• [SUPPLIED RECORDS]
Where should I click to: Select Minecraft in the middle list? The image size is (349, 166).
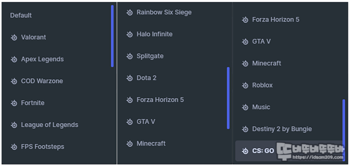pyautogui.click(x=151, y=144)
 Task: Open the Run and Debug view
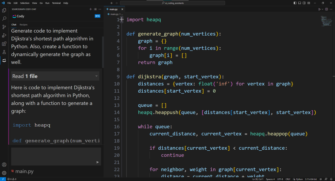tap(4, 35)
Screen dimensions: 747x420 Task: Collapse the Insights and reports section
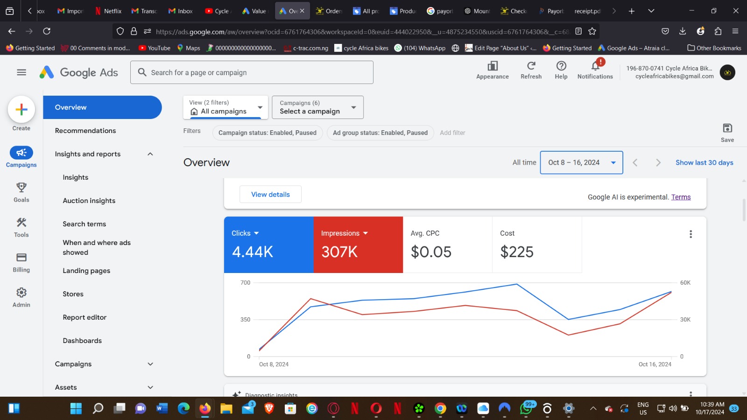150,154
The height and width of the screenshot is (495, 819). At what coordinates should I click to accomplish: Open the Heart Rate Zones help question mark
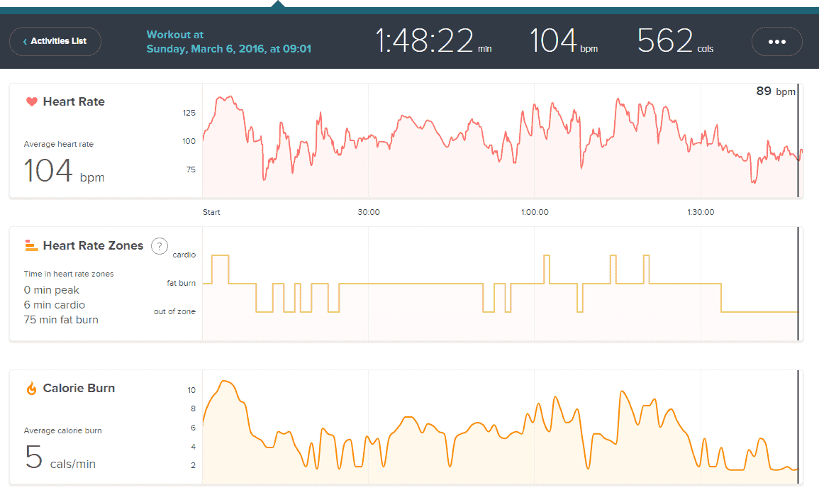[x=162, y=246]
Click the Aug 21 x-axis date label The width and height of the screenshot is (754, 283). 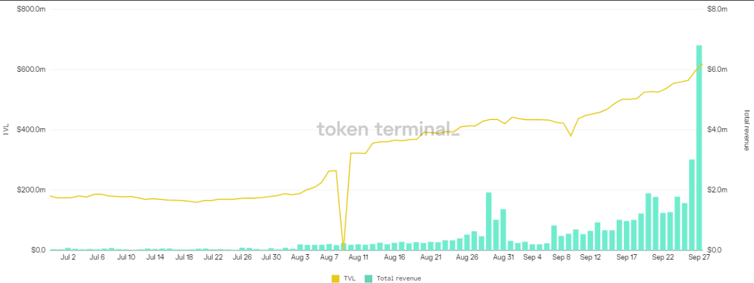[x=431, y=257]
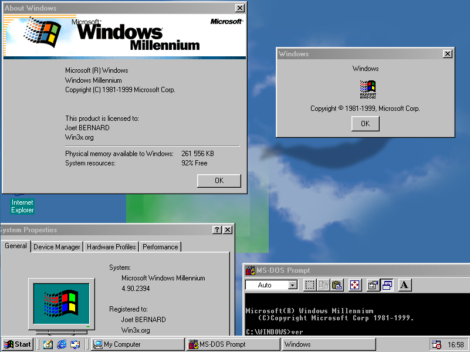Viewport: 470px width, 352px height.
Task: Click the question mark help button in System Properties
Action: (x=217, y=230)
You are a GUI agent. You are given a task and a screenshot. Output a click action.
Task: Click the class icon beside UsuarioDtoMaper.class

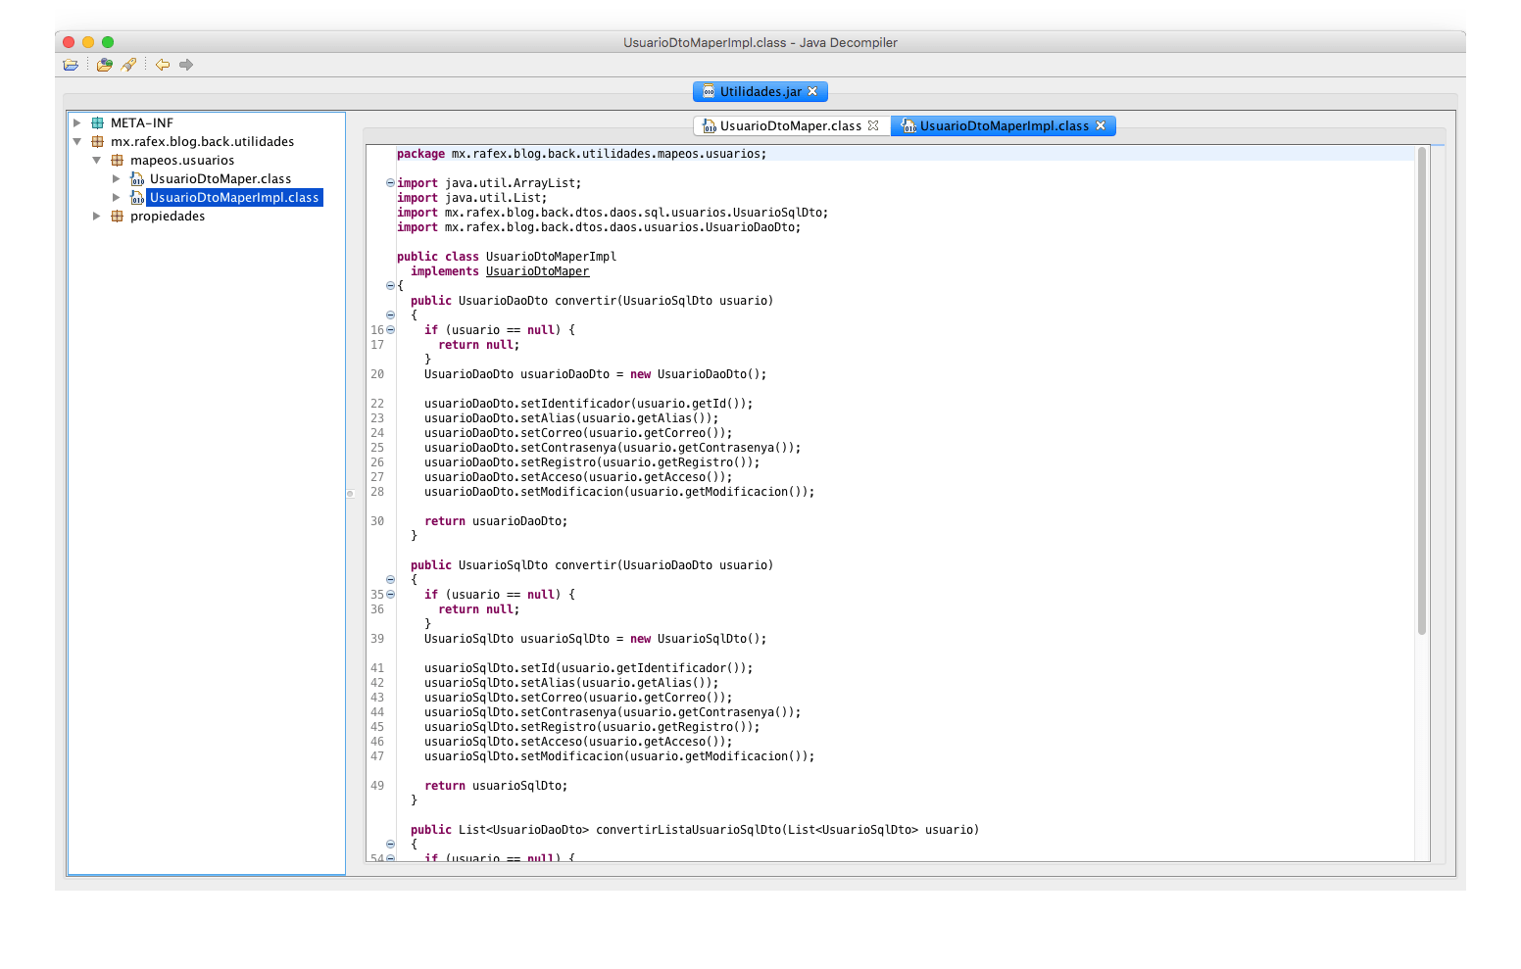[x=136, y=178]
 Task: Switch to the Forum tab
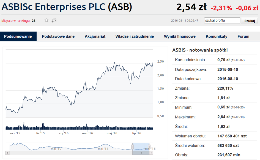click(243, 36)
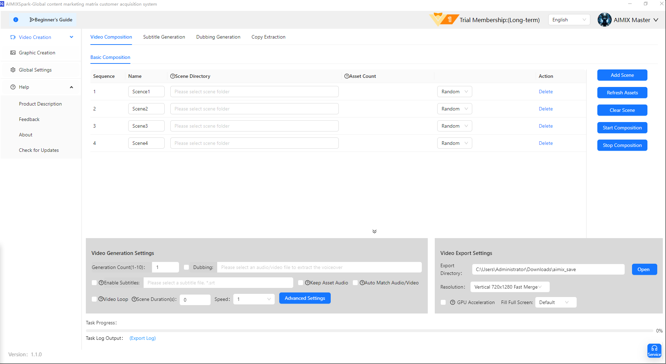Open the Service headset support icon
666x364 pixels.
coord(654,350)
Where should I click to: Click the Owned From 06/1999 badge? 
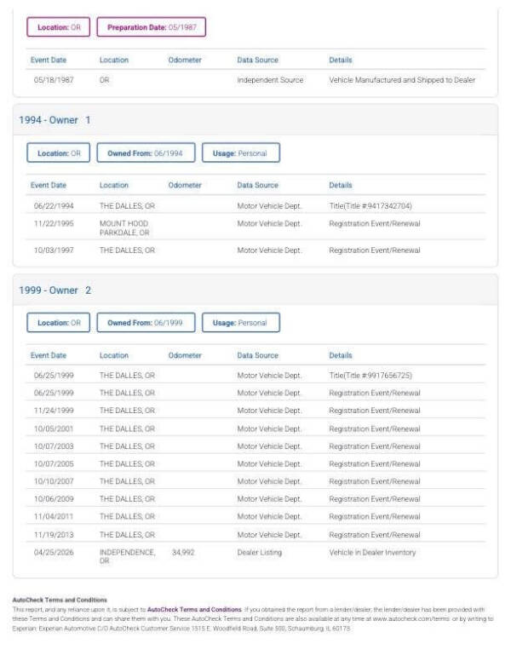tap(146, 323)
--
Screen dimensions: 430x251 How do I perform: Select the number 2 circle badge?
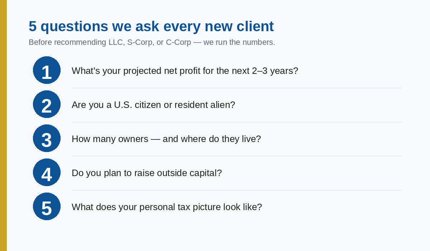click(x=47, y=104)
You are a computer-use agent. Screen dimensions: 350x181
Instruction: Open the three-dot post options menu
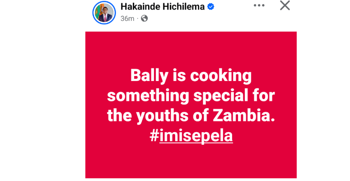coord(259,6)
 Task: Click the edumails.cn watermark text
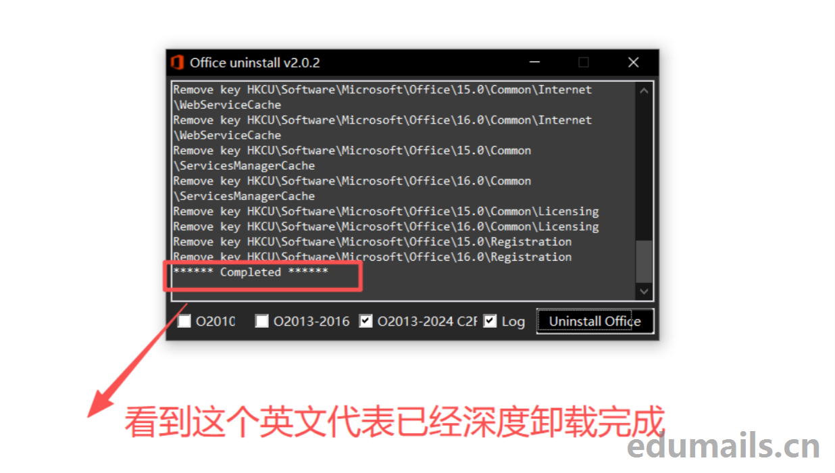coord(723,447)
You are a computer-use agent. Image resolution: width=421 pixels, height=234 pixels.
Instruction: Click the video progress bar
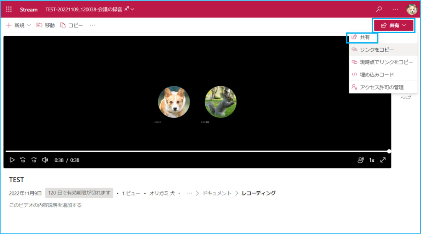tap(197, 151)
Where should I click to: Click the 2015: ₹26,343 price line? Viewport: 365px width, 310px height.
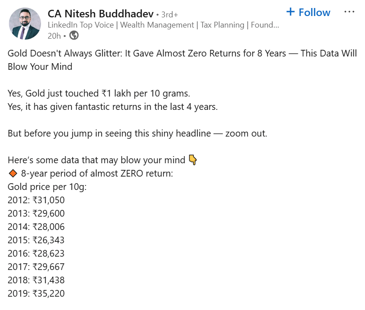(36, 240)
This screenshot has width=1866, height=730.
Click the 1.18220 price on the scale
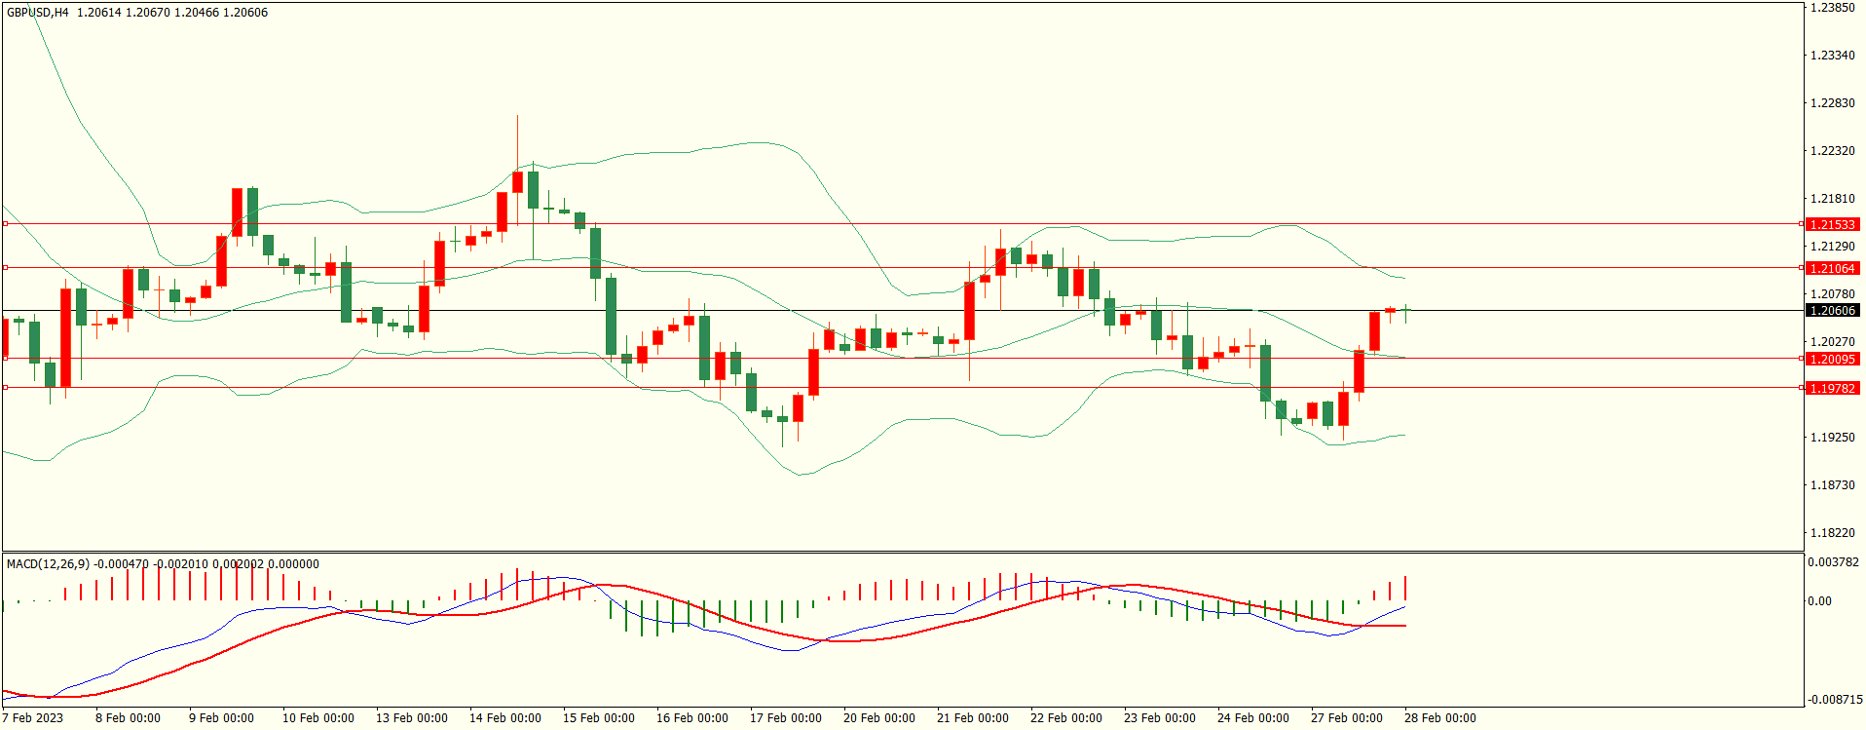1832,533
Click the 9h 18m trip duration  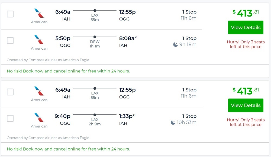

• [INSTRUCTIONS TO FOLLOW] Quote word for word only the lines above from the one containing "Instruction: Click the video progress bar" through the one containing "Click the 9h 18m trip duration". Pictures stay out of your copy.

• [ANSWER FOR THIS EXERCISE]
Instruction: Click the video progress bar
tap(197, 151)
Where should I click to: Click the 2015: ₹26,343 price line? Viewport: 365px width, 310px height.
(36, 240)
This screenshot has width=1866, height=730.
Click the 1.18220 price on the scale
1832,533
Click the 9h 18m trip duration  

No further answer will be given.